The SDK throws unchecked exceptions:

java
import com.firecrawl.errors.*;

try {
    Document doc = client.scrape("https://example.com");
} catch (AuthenticationException e) {
    // 401 — invalid API key
    System.err.println("Auth failed: " + e.getMessage());
} catch (RateLimitException e) {
    // 429 — too many requests
    System.err.println("Rate limited: " + e.getMessage());
} catch (JobTimeoutException e) {
    // Async job timed out
    System.err.println("Job " + e.getJobId() + " timed out after " + e.getTimeoutSeconds() + "s");
} catch (FirecrawlException e) {
    // All other API errors
    System.err.println("Error " + e.getStatusCode() + ": " + e.getMessage());
}

Configuration

java
FirecrawlClient client = FirecrawlClient.builder()
    .apiKey("fc-your-api-key")            // Required (or set FIRECRAWL_API_KEY env var)
    .apiUrl("https://api.firecrawl.dev")  // Optional (or set FIRECRAWL_API_URL env var)
    .timeoutMs(300_000)                   // HTTP timeout: 5 min default
    .maxRetries(3)                        // Auto-retries for transient failures
    .backoffFactor(0.5)                   // Exponential backoff factor (seconds)
    .asyncExecutor(myExecutor)            // Custom executor for async methods
    .build();

Building from Source

Clone and Build

bash
# Clone the repository (if you haven't already)
git clone https://github.com/firecrawl/firecrawl.git
cd firecrawl/apps/java-sdk

# Build the project
gradle build

Generate JAR

bash
gradle jar
# Output: build/libs/firecrawl-java-1.1.1.jar

Install Locally

bash
gradle publishToMavenLocal
# Now available as: com.firecrawl:firecrawl-java:1.1.1 in local Maven repository

Running Tests

The SDK includes both unit tests and E2E integration tests.

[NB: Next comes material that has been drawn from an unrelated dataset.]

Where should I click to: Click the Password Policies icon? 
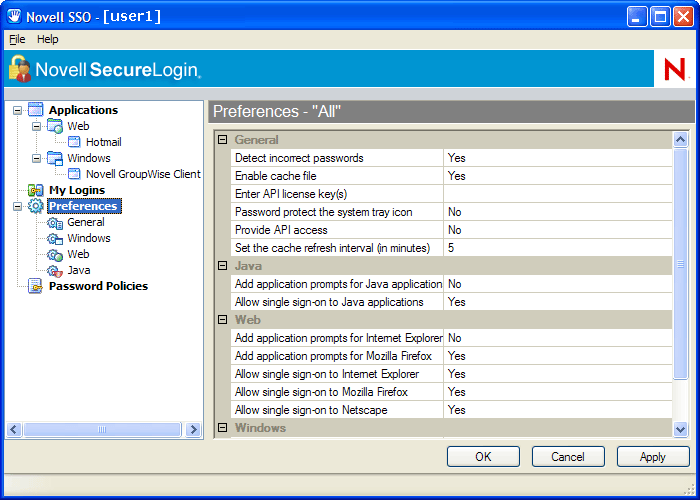36,286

Unit Tests (No API Key Required)

Unit tests verify SDK functionality without making actual API calls:

bash
gradle test

E2E Integration Tests (API Key Required)

E2E tests make real API calls and require a valid API key. These tests will be skipped if FIRECRAWL_API_KEY is not set:

bash
# Set your API key
export FIRECRAWL_API_KEY="fc-your-api-key-here"

# Run all tests including E2E
gradle test

Run Specific Tests

bash
# Run only scrape tests
gradle test --tests "*testScrape*"

# Run only E2E tests
gradle test --tests "*E2E"

# Run specific test class
gradle test --tests "com.firecrawl.FirecrawlClientTest"

View Test Results

After running tests, view the detailed report:

bash
open build/reports/tests/test/index.html  # macOS
xdg-open build/reports/tests/test/index.html  # Linux

Development Setup

If you're contributing to the SDK or testing local changes:

  1. Install Prerequisites (see Prerequisites section above)

  2. Set Environment Variables:

    bash
    export FIRECRAWL_API_KEY="fc-your-api-key"
    # Optional: use local API server
    export FIRECRAWL_API_URL="http://localhost:3002"
    
  3. Build and Test:

    bash
    gradle clean build test
    
  4. Make Changes and Retest:

    bash
    # Quick compilation check
    gradle compileJava
    
    # Run tests
    gradle test --tests "*testYourFeature*"